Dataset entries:
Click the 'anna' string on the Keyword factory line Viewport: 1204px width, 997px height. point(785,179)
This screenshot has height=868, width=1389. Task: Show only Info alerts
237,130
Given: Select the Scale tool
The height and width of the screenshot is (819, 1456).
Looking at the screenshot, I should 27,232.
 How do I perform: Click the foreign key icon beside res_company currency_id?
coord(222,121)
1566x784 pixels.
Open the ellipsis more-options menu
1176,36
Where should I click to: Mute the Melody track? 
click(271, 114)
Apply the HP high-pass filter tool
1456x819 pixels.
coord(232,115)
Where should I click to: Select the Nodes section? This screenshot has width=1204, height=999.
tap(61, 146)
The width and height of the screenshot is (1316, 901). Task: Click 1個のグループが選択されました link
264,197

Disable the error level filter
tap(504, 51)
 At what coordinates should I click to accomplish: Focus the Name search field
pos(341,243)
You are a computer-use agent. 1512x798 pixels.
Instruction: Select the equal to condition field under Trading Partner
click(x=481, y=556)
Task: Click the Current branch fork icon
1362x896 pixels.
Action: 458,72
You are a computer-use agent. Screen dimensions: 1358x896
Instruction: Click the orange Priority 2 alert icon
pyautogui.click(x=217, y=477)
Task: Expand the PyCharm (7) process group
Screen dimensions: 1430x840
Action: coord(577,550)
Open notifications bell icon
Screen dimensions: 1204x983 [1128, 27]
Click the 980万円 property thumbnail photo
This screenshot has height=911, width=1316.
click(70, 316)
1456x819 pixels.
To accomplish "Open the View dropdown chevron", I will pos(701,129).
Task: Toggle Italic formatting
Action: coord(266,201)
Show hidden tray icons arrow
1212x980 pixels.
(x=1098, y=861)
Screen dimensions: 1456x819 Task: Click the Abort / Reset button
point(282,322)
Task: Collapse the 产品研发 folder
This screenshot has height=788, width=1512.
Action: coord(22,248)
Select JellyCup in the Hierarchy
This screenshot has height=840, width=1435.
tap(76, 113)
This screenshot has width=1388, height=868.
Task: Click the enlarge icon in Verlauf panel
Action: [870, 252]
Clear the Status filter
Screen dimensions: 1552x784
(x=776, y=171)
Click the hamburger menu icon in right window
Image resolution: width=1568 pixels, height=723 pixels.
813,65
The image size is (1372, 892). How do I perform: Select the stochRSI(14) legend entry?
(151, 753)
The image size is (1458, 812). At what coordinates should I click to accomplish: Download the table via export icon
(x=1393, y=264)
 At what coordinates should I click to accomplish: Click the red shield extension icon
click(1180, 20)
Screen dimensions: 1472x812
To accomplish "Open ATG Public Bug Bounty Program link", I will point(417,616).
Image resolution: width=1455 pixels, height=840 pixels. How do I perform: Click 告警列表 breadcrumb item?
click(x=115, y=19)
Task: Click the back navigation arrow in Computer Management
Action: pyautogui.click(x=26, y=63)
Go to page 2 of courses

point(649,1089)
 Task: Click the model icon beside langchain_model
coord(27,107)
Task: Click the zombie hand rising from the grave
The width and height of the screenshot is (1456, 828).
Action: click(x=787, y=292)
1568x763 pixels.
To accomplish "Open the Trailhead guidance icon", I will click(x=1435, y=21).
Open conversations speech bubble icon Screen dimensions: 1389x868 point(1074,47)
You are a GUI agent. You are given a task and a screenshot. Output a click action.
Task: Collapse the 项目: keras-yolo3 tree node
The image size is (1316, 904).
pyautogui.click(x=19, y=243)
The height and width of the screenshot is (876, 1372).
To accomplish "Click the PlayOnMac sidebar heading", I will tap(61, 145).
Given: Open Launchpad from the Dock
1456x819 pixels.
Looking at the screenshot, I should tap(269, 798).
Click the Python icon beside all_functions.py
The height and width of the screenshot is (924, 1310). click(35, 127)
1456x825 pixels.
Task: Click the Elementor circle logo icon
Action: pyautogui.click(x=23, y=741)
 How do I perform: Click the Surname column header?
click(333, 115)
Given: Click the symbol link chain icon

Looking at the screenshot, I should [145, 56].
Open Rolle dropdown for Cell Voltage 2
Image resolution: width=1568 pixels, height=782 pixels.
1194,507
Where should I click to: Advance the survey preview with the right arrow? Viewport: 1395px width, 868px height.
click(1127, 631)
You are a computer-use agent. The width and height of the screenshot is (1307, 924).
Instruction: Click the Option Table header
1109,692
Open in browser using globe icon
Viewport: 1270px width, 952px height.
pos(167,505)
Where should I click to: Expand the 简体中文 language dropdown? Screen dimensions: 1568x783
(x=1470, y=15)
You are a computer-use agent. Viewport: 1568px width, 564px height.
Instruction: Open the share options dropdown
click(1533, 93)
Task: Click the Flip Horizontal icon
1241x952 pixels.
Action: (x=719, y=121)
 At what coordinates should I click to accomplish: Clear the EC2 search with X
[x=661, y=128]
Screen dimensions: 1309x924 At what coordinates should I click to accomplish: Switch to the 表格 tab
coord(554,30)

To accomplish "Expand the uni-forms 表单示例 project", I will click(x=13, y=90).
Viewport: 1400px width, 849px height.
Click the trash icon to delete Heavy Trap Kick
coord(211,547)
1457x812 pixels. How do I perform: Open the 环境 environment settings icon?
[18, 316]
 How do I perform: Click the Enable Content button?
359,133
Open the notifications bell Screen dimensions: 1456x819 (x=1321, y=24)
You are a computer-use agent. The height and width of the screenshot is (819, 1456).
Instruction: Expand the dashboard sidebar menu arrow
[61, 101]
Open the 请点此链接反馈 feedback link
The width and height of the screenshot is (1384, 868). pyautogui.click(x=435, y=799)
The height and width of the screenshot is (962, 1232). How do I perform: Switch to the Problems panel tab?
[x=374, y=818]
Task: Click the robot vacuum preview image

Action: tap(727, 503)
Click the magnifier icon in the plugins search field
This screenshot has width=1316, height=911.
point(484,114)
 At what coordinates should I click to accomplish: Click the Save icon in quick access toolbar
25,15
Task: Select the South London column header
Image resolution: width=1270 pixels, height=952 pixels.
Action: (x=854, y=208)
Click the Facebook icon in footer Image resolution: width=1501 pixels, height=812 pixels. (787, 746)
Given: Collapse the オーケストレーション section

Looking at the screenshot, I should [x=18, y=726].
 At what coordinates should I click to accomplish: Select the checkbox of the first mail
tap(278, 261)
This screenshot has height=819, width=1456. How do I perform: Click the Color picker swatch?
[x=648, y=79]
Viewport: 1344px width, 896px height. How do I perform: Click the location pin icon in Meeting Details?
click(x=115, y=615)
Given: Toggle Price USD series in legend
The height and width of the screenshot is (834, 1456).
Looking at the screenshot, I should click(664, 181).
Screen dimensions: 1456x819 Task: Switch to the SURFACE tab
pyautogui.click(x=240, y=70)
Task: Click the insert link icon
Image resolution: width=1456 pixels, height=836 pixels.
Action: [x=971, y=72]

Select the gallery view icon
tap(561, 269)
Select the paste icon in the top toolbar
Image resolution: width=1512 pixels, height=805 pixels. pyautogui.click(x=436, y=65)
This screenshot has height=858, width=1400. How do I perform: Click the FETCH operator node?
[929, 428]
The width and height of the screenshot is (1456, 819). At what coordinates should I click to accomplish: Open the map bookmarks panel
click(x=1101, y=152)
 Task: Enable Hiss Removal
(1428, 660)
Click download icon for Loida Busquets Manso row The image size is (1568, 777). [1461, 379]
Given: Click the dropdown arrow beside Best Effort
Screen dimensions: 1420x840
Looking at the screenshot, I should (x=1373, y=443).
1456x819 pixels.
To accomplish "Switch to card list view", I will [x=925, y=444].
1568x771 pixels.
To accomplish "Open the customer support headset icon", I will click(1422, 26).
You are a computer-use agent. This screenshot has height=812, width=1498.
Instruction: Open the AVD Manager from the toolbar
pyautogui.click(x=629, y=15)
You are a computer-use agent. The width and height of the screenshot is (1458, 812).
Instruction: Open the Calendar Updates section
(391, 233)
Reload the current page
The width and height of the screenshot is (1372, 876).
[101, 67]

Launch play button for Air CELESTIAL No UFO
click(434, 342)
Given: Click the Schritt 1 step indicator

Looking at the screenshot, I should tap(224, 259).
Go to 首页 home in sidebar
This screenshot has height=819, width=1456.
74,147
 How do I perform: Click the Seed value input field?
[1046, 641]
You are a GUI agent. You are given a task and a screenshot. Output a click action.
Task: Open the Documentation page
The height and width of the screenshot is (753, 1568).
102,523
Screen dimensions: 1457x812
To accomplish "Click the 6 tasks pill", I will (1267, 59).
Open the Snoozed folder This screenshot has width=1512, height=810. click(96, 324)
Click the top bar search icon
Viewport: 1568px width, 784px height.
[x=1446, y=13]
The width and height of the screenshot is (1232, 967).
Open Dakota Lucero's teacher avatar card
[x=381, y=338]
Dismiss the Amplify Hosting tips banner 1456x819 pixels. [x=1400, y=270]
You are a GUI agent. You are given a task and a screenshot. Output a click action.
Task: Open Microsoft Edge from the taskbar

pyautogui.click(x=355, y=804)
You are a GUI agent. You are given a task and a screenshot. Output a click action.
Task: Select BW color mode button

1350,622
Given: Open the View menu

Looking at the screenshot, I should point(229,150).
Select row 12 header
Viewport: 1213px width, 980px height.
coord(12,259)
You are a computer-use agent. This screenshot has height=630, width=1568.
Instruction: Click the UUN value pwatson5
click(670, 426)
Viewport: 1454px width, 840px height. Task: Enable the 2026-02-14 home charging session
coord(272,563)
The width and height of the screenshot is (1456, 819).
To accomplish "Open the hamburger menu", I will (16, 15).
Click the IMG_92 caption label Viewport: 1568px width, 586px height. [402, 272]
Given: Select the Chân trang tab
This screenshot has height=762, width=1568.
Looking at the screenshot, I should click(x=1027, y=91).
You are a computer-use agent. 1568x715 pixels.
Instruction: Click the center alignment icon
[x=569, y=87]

## [What this task involves]
Every line from the one containing "Open the Snoozed" to the end of the entries must be set down exactly, with none omitted and none added.

## [Solution to the exercise]
Open the Snoozed folder This screenshot has width=1512, height=810. click(96, 324)
Click the top bar search icon
Viewport: 1568px width, 784px height.
[x=1446, y=13]
The width and height of the screenshot is (1232, 967).
Open Dakota Lucero's teacher avatar card
[x=381, y=338]
Dismiss the Amplify Hosting tips banner 1456x819 pixels. [x=1400, y=270]
You are a GUI agent. You are given a task and a screenshot. Output a click action.
Task: Open Microsoft Edge from the taskbar

pyautogui.click(x=355, y=804)
You are a GUI agent. You are given a task and a screenshot. Output a click action.
Task: Select BW color mode button

1350,622
Given: Open the View menu

Looking at the screenshot, I should point(229,150).
Select row 12 header
Viewport: 1213px width, 980px height.
coord(12,259)
You are a computer-use agent. This screenshot has height=630, width=1568.
Instruction: Click the UUN value pwatson5
click(670, 426)
Viewport: 1454px width, 840px height. Task: Enable the 2026-02-14 home charging session
coord(272,563)
The width and height of the screenshot is (1456, 819).
To accomplish "Open the hamburger menu", I will (16, 15).
Click the IMG_92 caption label Viewport: 1568px width, 586px height. [402, 272]
Given: Select the Chân trang tab
This screenshot has height=762, width=1568.
Looking at the screenshot, I should click(x=1027, y=91).
You are a computer-use agent. 1568x715 pixels.
Instruction: Click the center alignment icon
[x=569, y=87]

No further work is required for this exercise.